Information supplied

-- Opening Marker --

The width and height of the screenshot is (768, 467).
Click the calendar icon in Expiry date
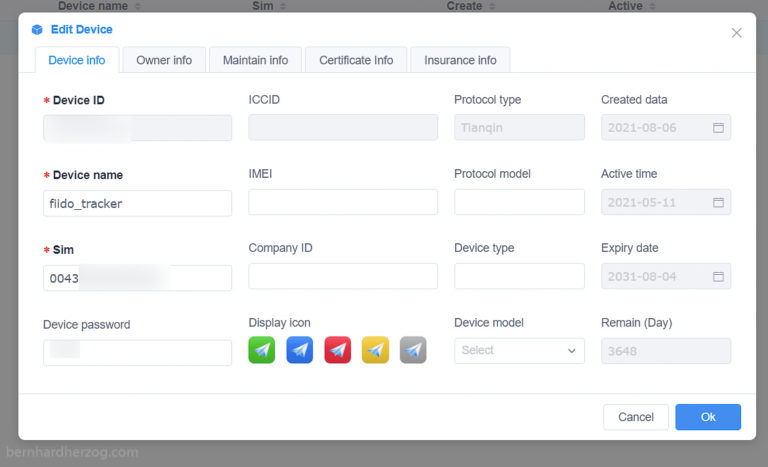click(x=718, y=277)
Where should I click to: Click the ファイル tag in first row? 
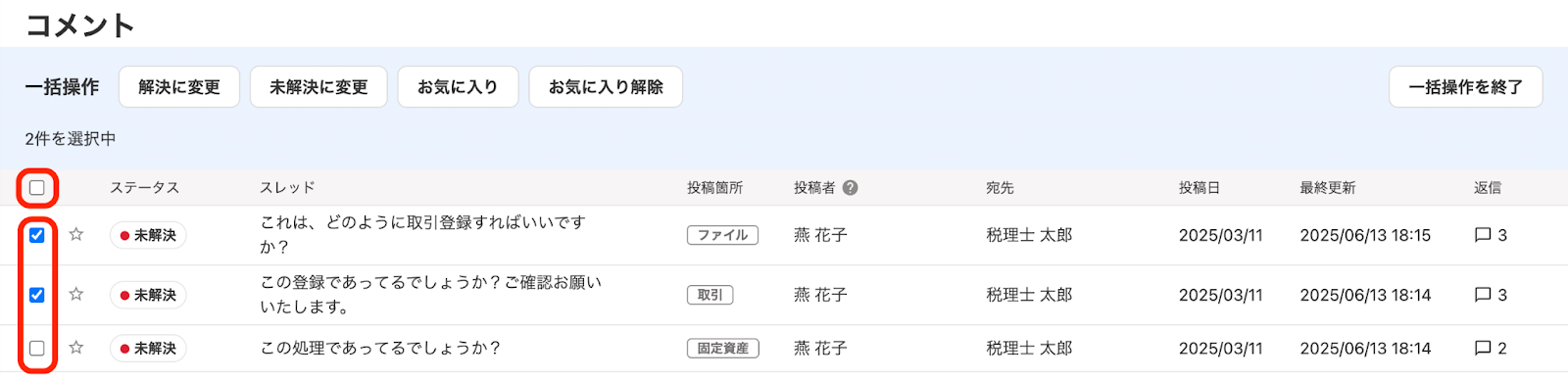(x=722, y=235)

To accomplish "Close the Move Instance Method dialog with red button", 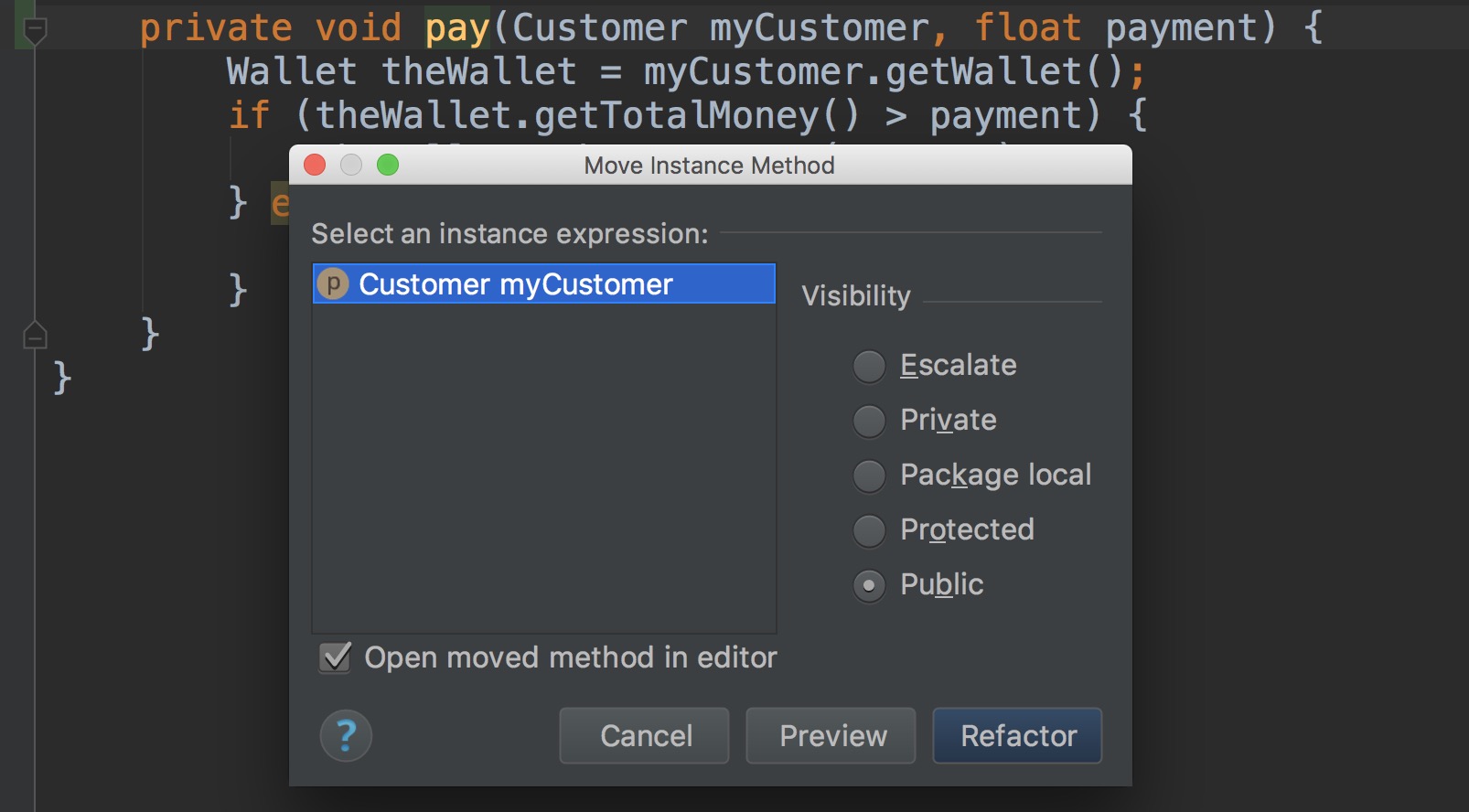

-- Closing Marker --
-- Opening Marker --

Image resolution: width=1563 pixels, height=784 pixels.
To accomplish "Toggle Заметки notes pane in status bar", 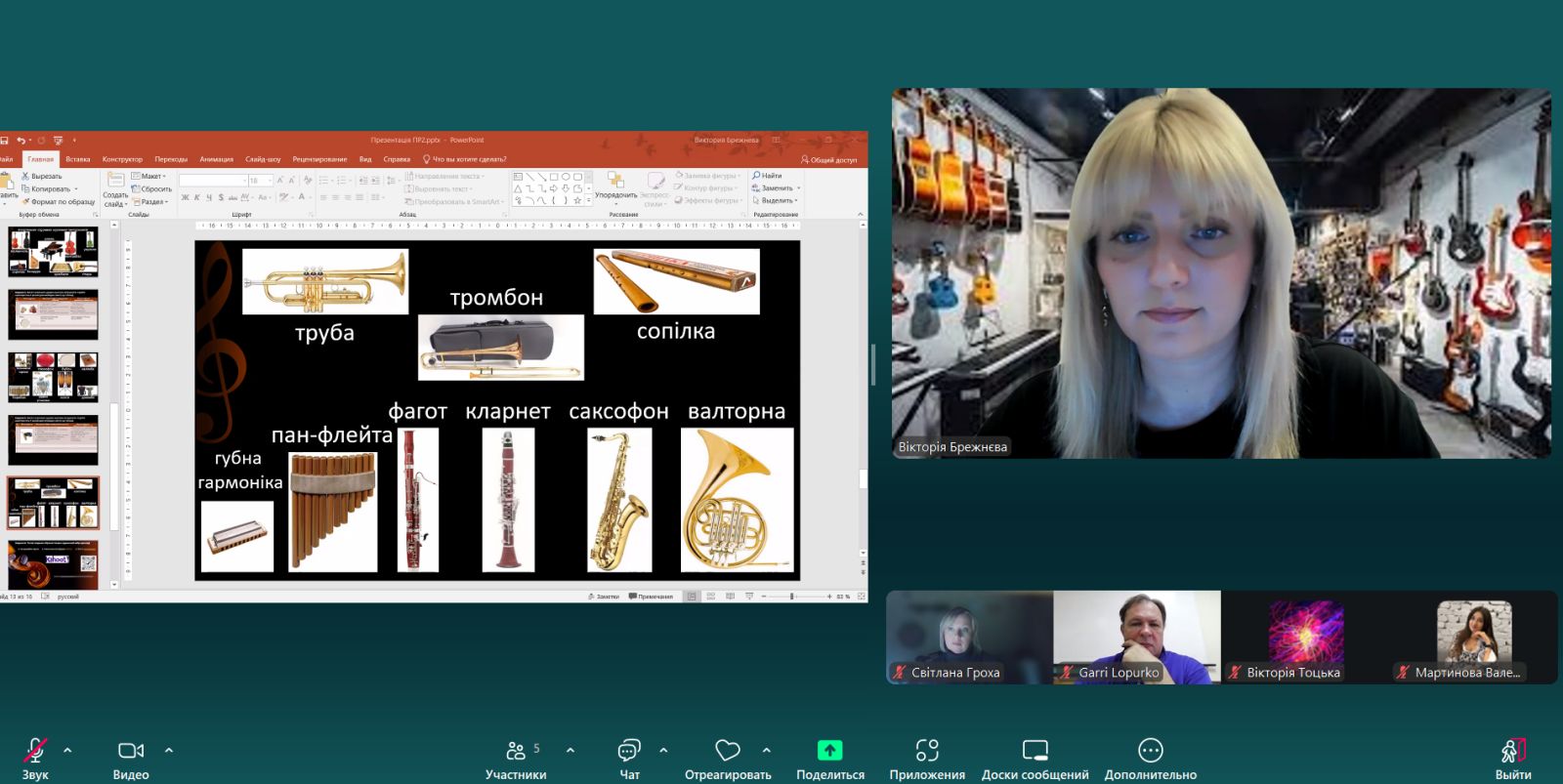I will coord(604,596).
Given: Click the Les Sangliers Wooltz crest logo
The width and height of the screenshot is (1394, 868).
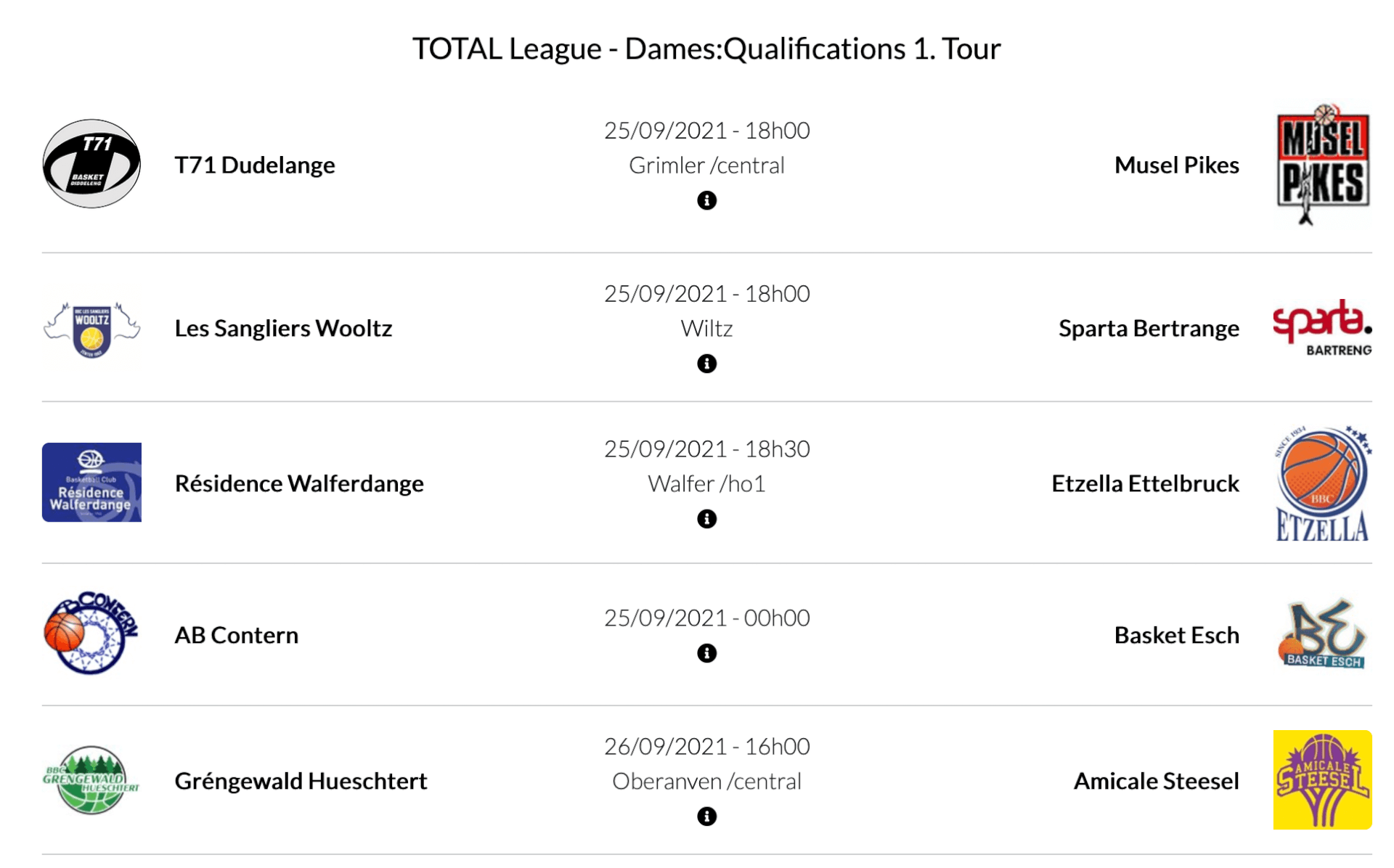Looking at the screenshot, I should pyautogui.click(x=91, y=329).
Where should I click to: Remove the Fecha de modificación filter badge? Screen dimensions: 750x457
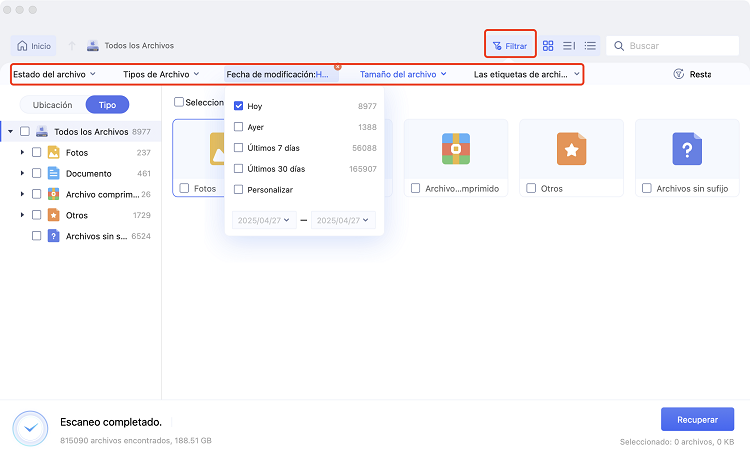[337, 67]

-- Closing Marker --
-- Opening Marker --

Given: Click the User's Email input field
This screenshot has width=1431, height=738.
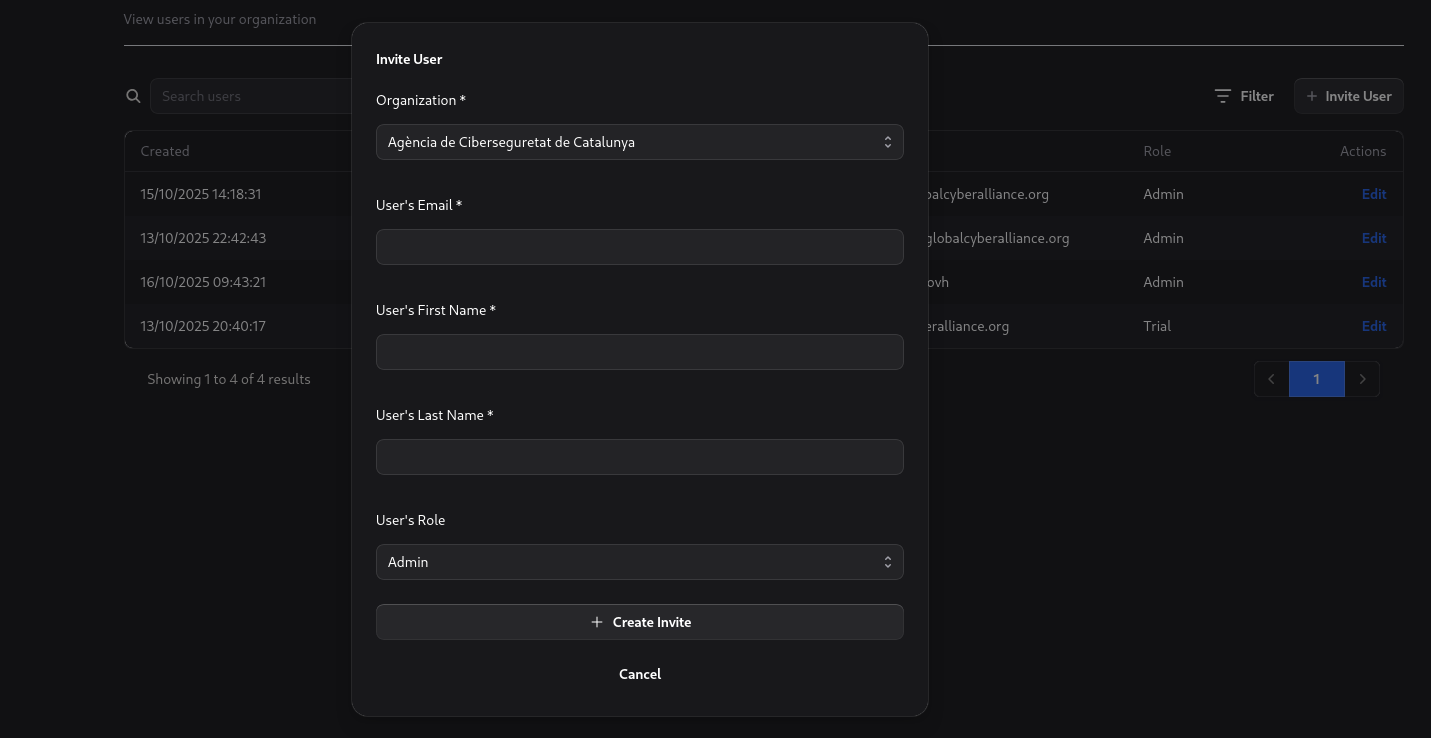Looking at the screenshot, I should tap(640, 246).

-- Closing Marker --

Pick out every line above that holds the word "Given" and copy it.

Given: Click the Les Sangliers Wooltz crest logo
Given: Click the User's Email input field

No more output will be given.